A Promising Development in Sembawang

Nestled in the peaceful and fast-evolving neighbourhood of Canberra Crescent, Sembawang, Canberra Crescent Residences is a highly anticipated new launch by renowned developers, Kheng Leong and Low Keng Huat. This upcoming residential project offers a rare opportunity for homeowners and investors alike, blending modern architecture, nature, and urban convenience in one of Singapore’s fastest-growing districts. Prospective buyers can look forward to viewing the full Canberra Crescent Residences site plan, floor plans, and price list to better understand what this unique development has to offer.

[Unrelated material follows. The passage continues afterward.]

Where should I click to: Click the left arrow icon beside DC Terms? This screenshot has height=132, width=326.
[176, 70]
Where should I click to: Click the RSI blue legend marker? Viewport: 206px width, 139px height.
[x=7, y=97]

Prime Location with Seamless Connectivity

Strategically located in the northern part of Singapore, Canberra Crescent Residences enjoys excellent connectivity. It is within walking distance of Canberra MRT Station on the North-South Line, providing direct access to key areas like Orchard Road, Raffles Place, and Marina Bay. The development is also close to Sembawang MRT and is well-connected by major expressways including the Seletar Expressway (SLE) and the upcoming North-South Corridor, ensuring smooth islandwide travel. Accessibility to the Canberra Crescent Residences showflat will be convenient for all registered guests looking to explore this promising project.

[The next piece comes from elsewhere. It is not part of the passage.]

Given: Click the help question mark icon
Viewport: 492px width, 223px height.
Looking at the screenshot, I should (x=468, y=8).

Lifestyle Amenities and Green Living

Residents will benefit from the rich mix of lifestyle offerings surrounding the development. Canberra Plaza, just minutes away, provides daily conveniences with retail shops, eateries, and supermarkets. Other shopping and entertainment spots such as Northpoint City, Sun Plaza, and Sembawang Shopping Centre are also within easy reach. Nature lovers will appreciate nearby green spaces like Sembawang Park, Canberra Park, and Bukit Canberra - a wellness hub featuring sports facilities, healthcare services, and community spaces. These amenities complement the peaceful setting highlighted in the Canberra Crescent Residences E-brochure.


Elegant Homes with Thoughtful Facilities

Canberra Crescent Residences floor plans are expected to cater to a wide range of household needs, from singles to multi-generational families. Units will feature smart, functional layouts with high-quality finishes and modern interior design. Within the estate, residents can enjoy thoughtfully curated facilities such as a swimming pool, gym, clubhouse, sky gardens, and BBQ pavilions. Energy-efficient systems and smart home features are expected to be incorporated, demonstrating the developer's commitment to sustainable and future-ready living.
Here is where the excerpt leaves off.